The guidelines – drafted in collaboration with FIs and industry associations – set out MAS’ supervisory expectations with respect to governance, risk management, and disclosure of environmental risk. We summarise these below, as they apply to the asset management sector.
MAS Environmental Risk Management Guidelines – a summary
It’s anticipated that the guidelines will apply to all CMSL holders, RFMCs, and Managers of REITs.
The MAS understands that the regulated activity of fund management can encompass different roles including investment management, advisory, or acting in a research capacity. To this end, the guidelines will generally be applicable only to those that have discretionary authority over the investments of the funds/mandates under their management.
Environmental Risk Management Guidelines – scope
The guidelines focus on three categories: governance, risk management and disclosure.
Boards and Senior Management of FIs will be expected to incorporate environmental considerations into their strategies, business plans, and product offerings, and maintain effective oversight of the management of environmental risk. On a practical level, FMCs will need to put in place an environmental risk management framework and supporting policies, both on an enterprise level and with respect to the portfolios they manage.
Risk management requirements
FIs will be expected to put in place policies and processes to assess, monitor, and manage environmental risk – both at an enterprise level and with respect to the portfolios they manage. An example cited by the MAS is for FMCs to evaluate the potential impact of material environmental risk on an investment’s return potential when carrying out research and portfolio construction.

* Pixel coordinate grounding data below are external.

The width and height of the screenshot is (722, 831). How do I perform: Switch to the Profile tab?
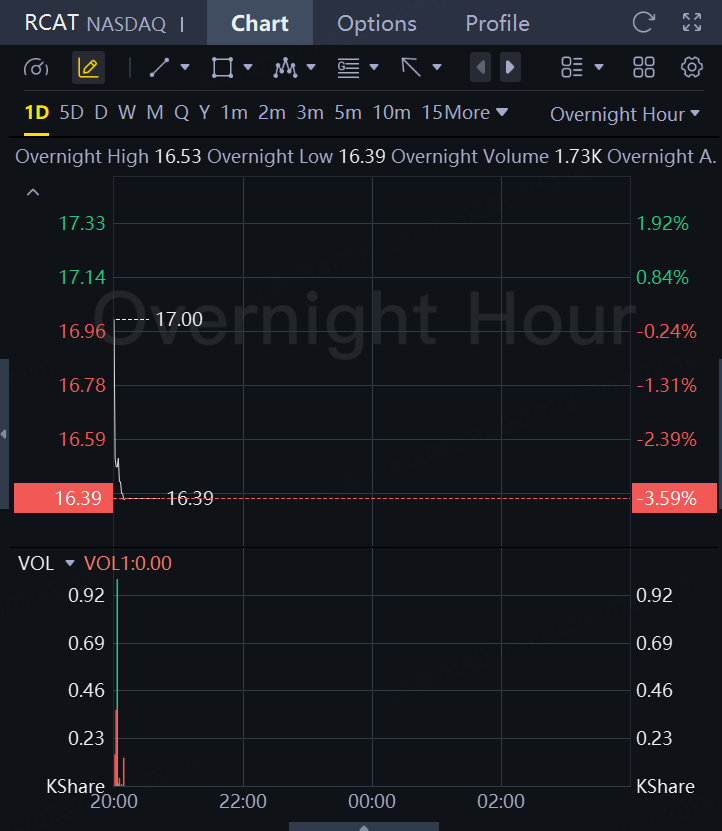point(497,23)
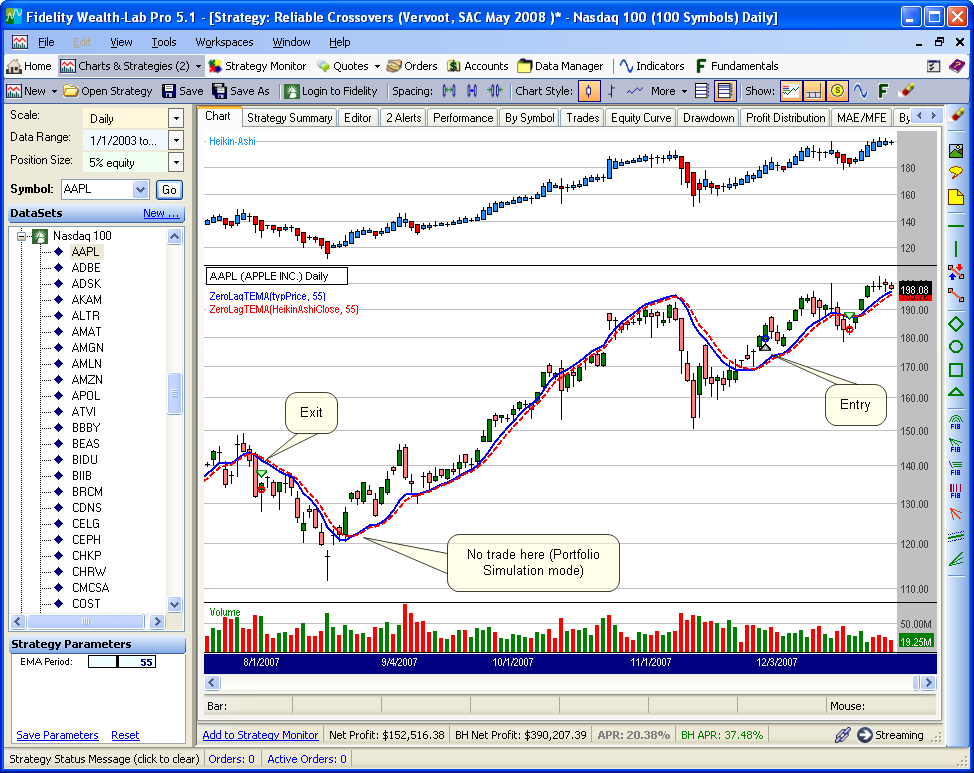This screenshot has height=773, width=974.
Task: Open the Data Manager
Action: 560,66
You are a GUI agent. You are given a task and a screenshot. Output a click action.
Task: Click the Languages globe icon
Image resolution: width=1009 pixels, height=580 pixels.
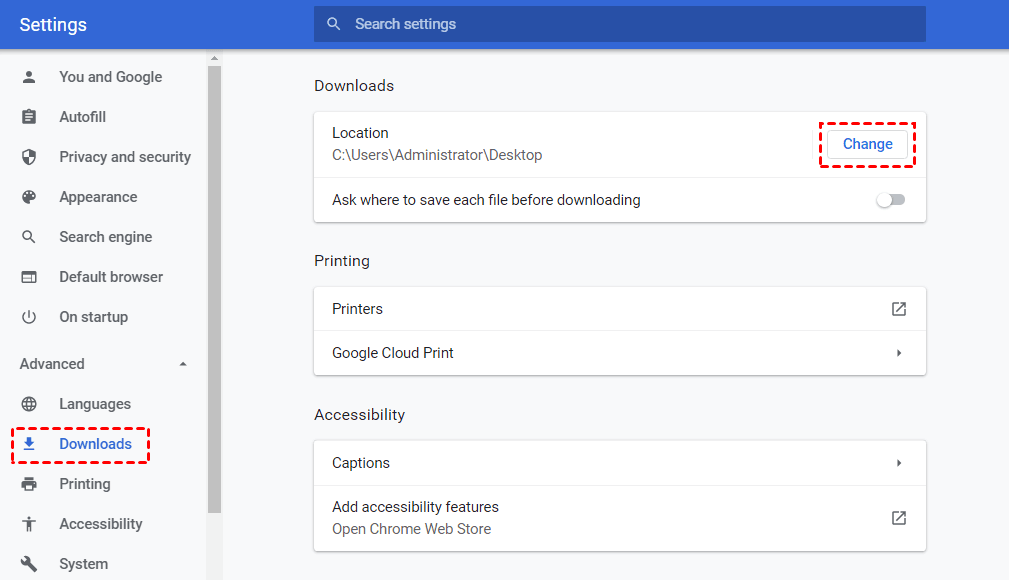coord(29,404)
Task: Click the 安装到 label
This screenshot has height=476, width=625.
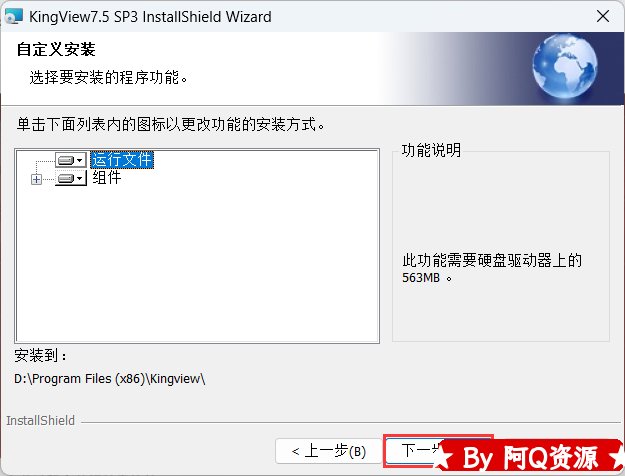Action: point(40,355)
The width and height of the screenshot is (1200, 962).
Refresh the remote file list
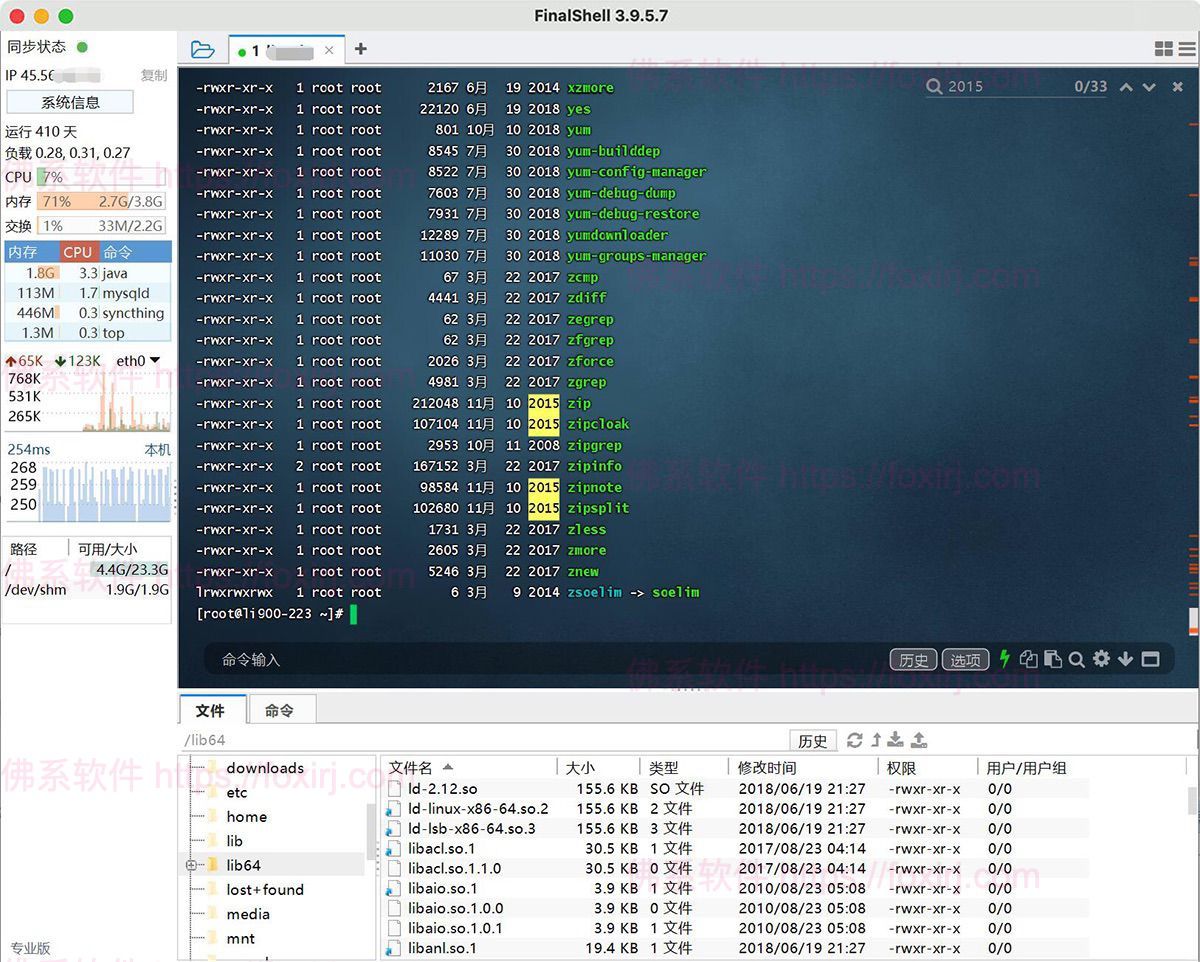point(854,740)
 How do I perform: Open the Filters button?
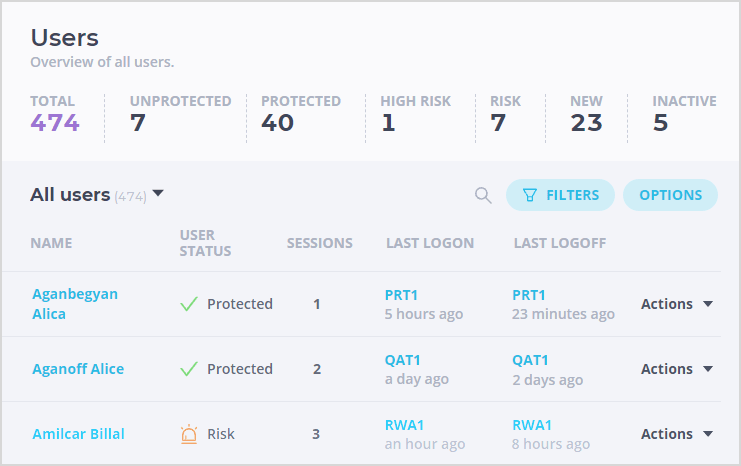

The MAS also expects FMCs to exercise sound stewardship of investee companies, influencing those companies in transitioning to sustainable business practices.
The MAS will encourage FMCs to make regular and meaningful disclosure of their environmental risks, so as to enhance market discipline by investors. This may include quantitative metrics such as exposures to sectors with higher environmental risk. Helpfully, the FMC’s disclosures may be incorporated into the group or head office’s disclosures.
The MAS welcomes all feedback from the public and industry alike, with a deadline of 7th August. Once implemented, there will be a transition period of 12 months for FMCs to assess and implement the guidelines as appropriate.